Printers hope some of these attitudes will change as technology continues to improve. According to Paeglow, IBT has seen its recent growth fueled by high-quality output in monochrome and four-color digital processes. The quality of four-color printing has increased greatly over the past year, and along with it, the percentage of color digital printing, to the extent that Paeglow predicts it will outpace monochrome in the not-too-distant future.
Big news at the Drupa show in Germany, which wrapped up June 11, was the introduction of several digital ink-jet systems, including Hewlett-Packard’s new Inkjet Web Press. Well before the show comes around again in 2012, industry watchers expect ink-jet to be making available longer print-run capabilities at a lower price than currently available.
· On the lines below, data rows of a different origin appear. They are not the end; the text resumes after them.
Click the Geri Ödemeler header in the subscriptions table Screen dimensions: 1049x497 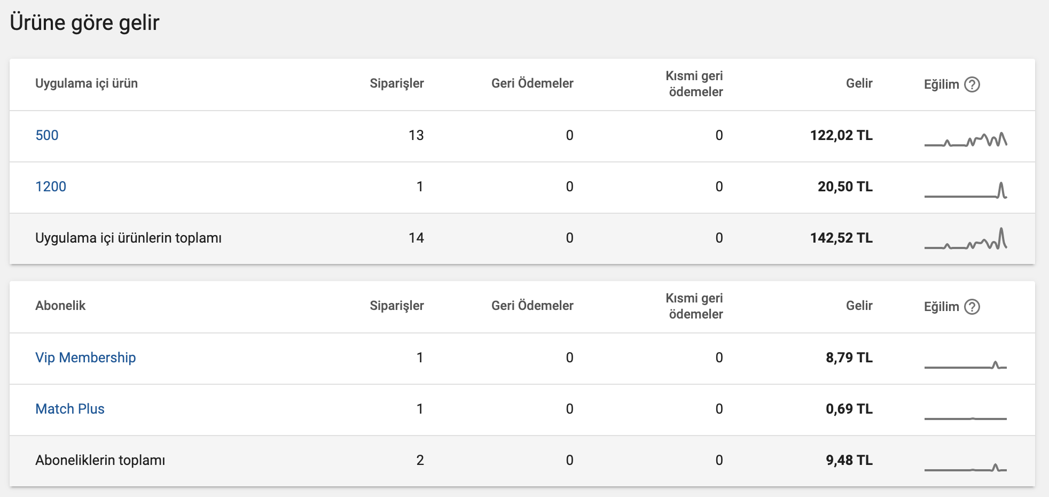533,306
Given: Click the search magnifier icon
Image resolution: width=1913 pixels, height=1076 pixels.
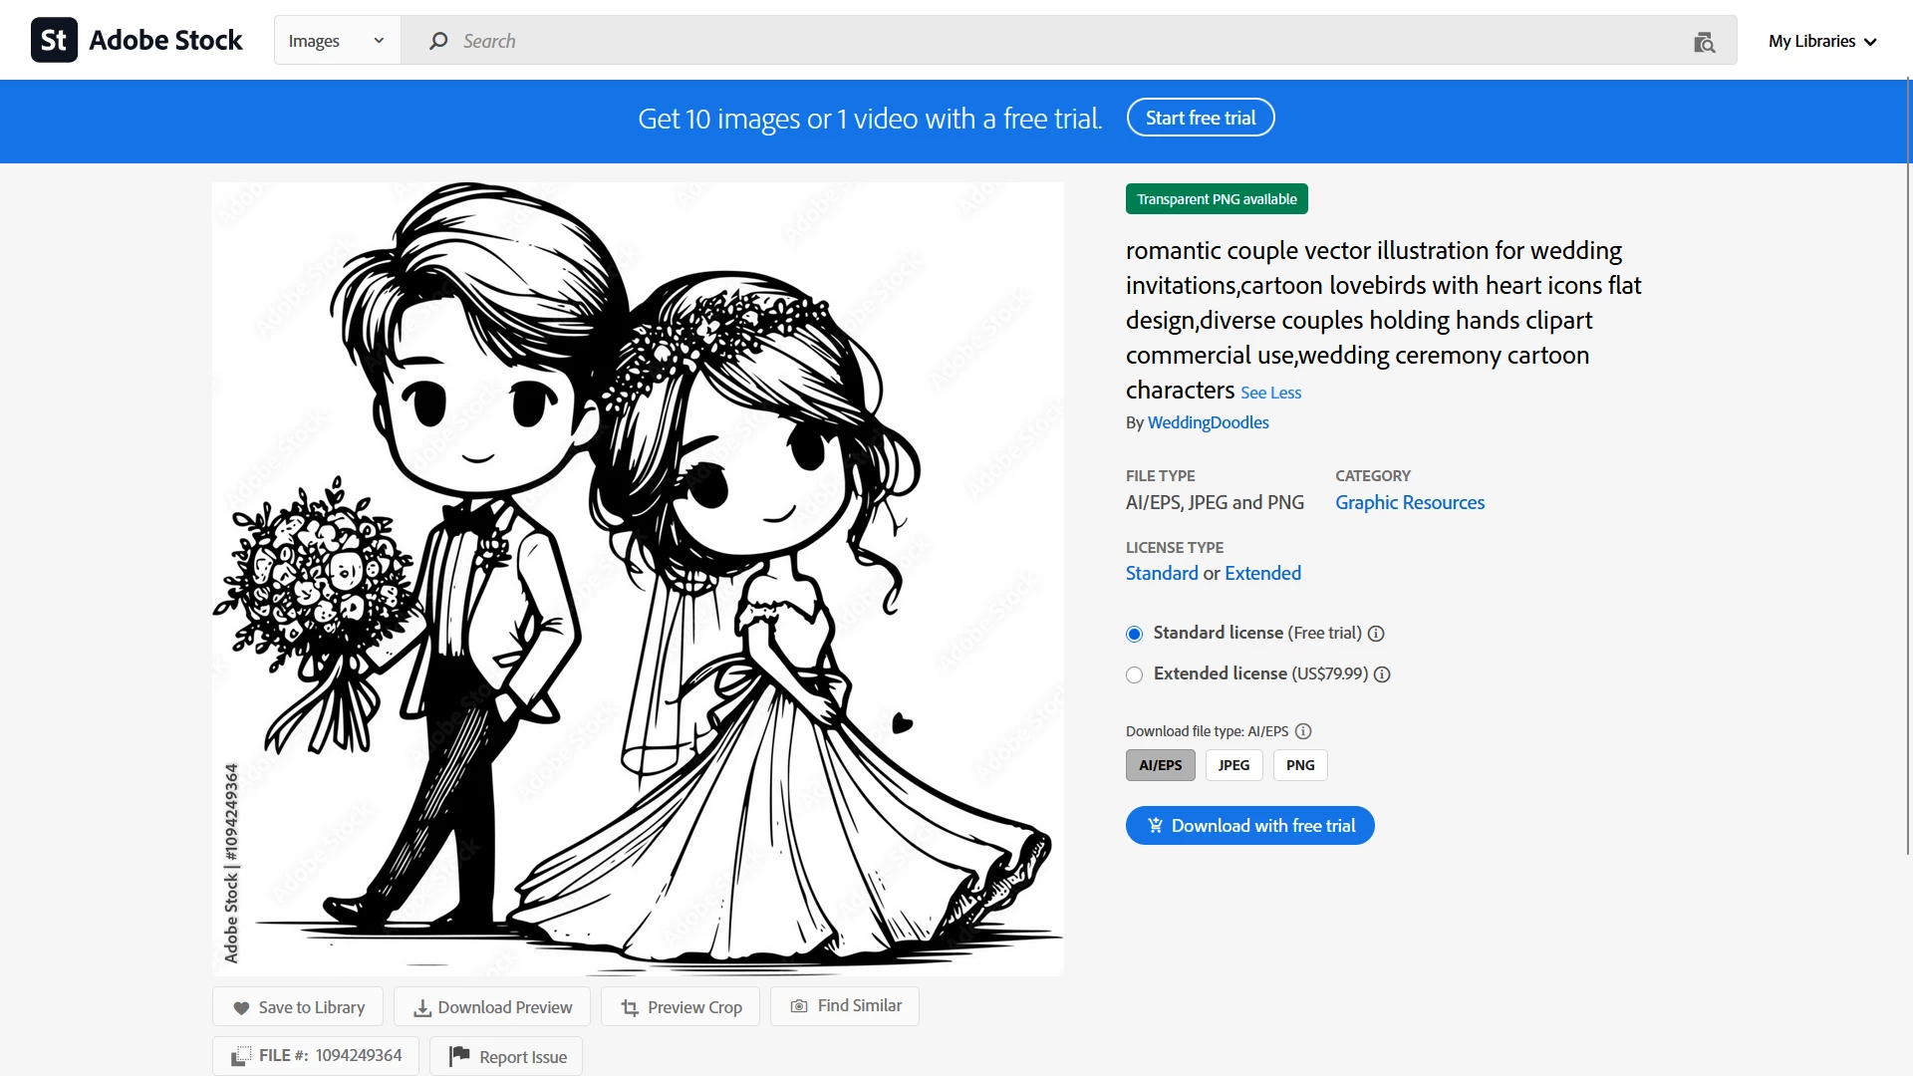Looking at the screenshot, I should [438, 41].
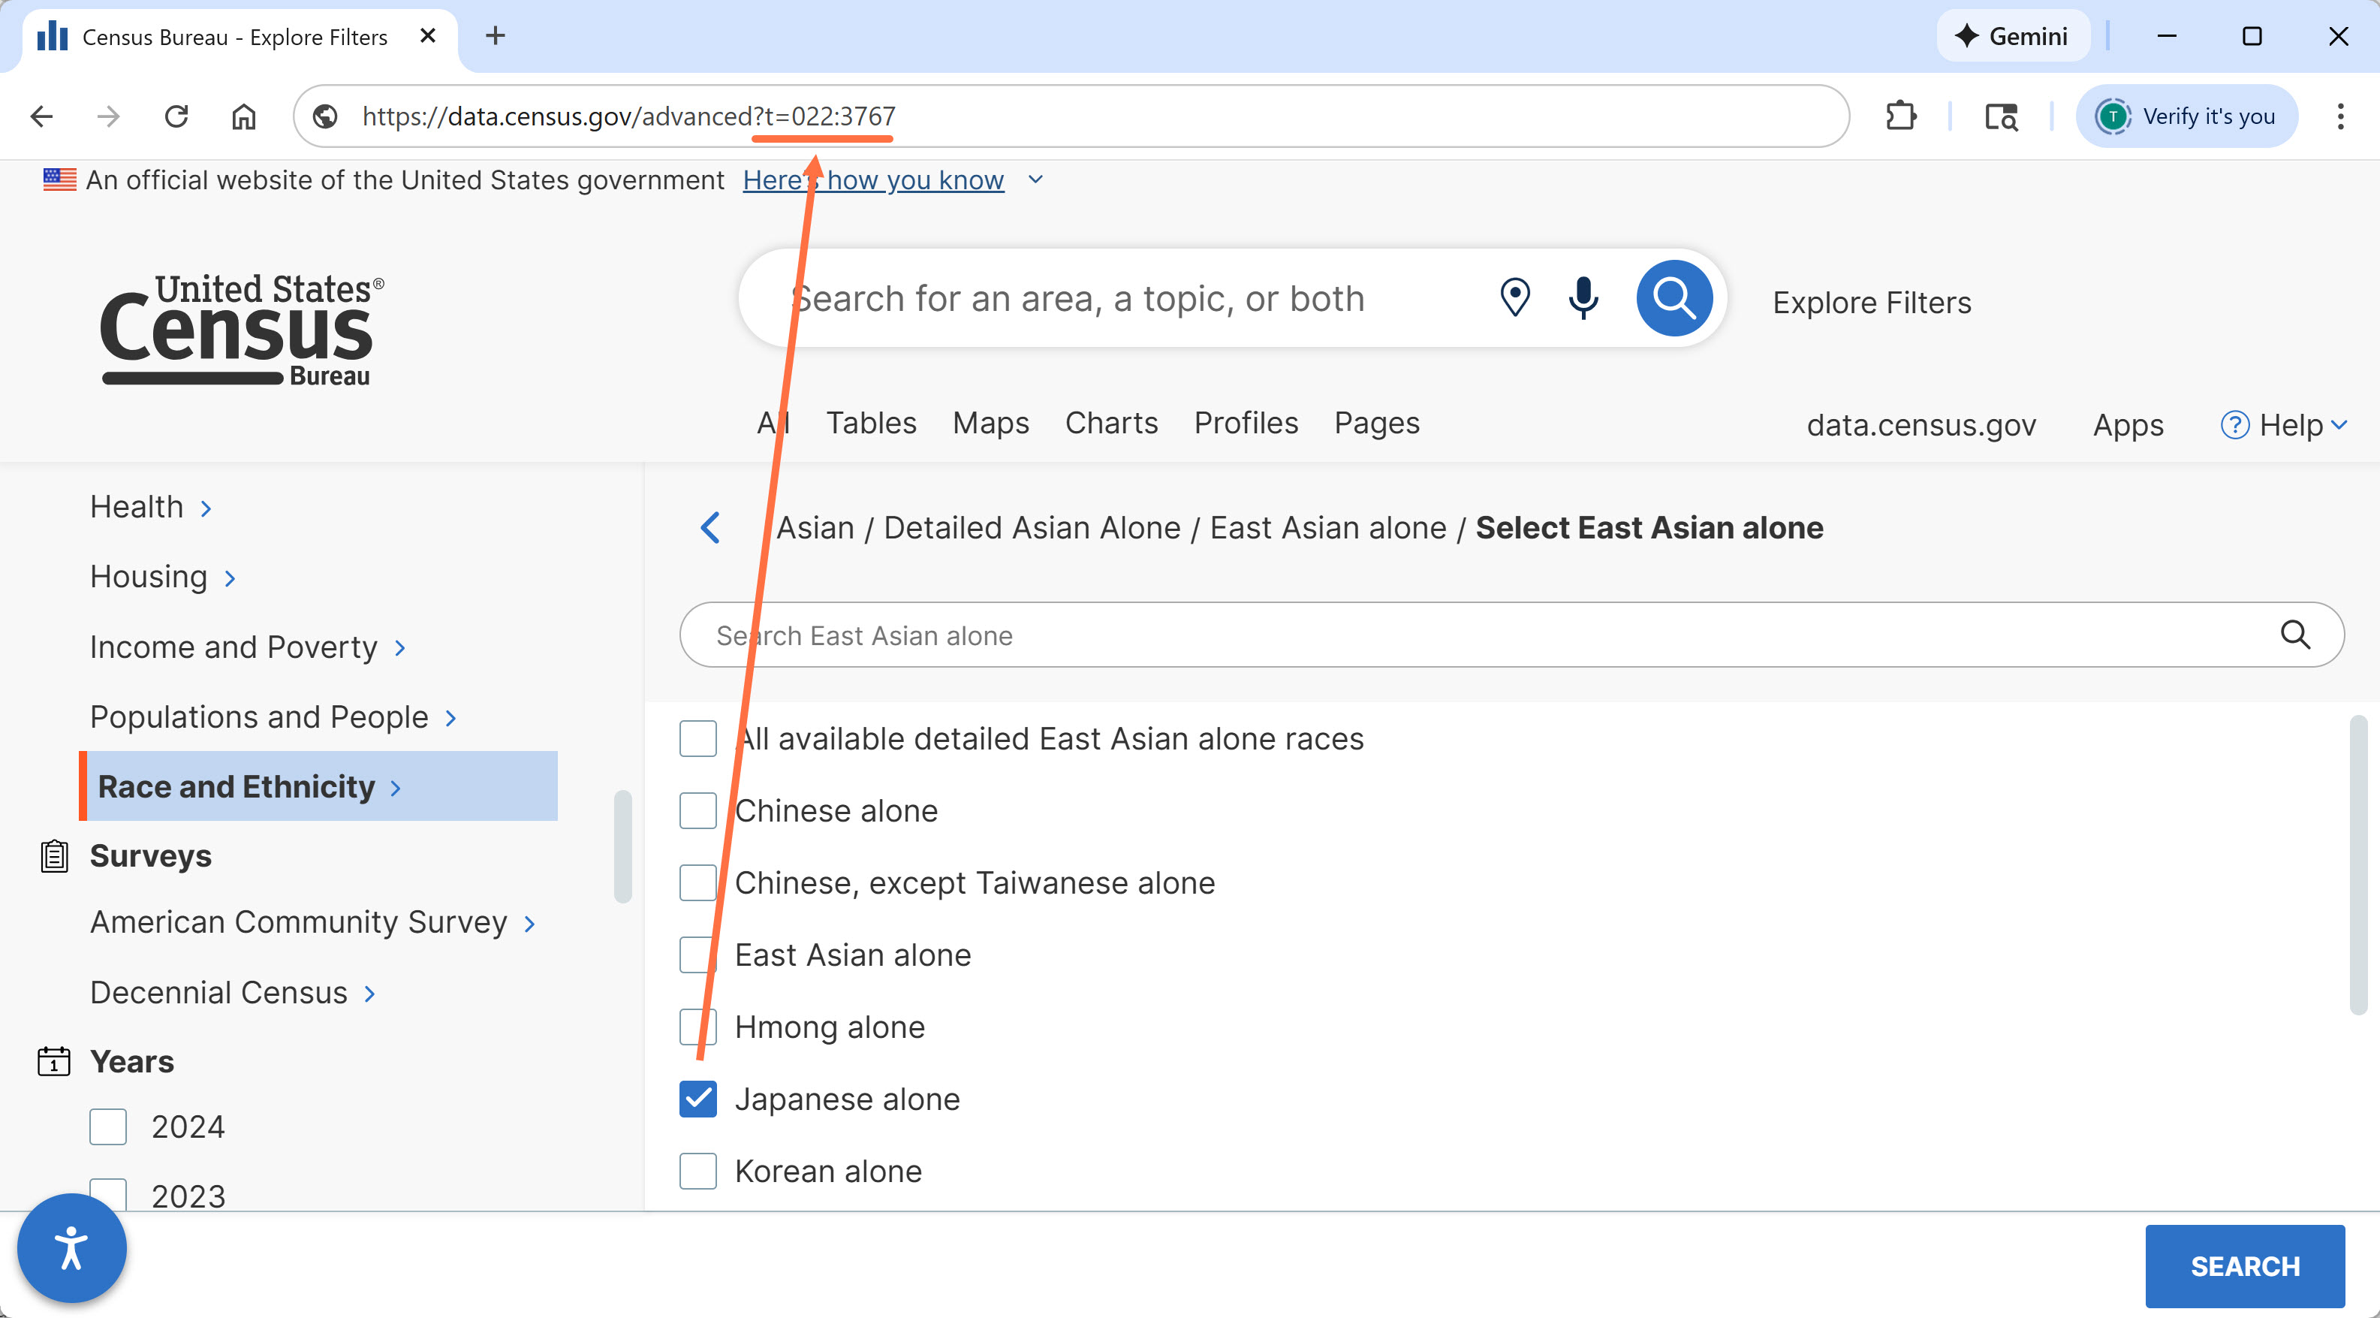Click the back chevron beside Asian breadcrumb
Image resolution: width=2380 pixels, height=1318 pixels.
click(x=710, y=528)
“Because of the speed, because of the width of the system, because of cost per page, both in monochrome and color, it’s not going to happen tomorrow, but within the next 2 or 3 years, we are going to see a jump in the kind of things that can be produced digitally compared to what is done today,” says Biscos. “Ink-jet gets us closer to offset, while still keeping the benefits of digital in terms of print-on-demand—no waste, no warehousing and additional sales. So you have the benefits of digital while getting closer to offset in terms of pricing.”
Paeglow agrees that the impact of ink-jet capabilities, while still some 18 months away, could be very significant.
“That’s the next step, the next evolution,” he says. “With this, we might be competitive in the 2,000-3,000 copies area. That’s very significant because it wipes out all sheet-fed, offset printing.”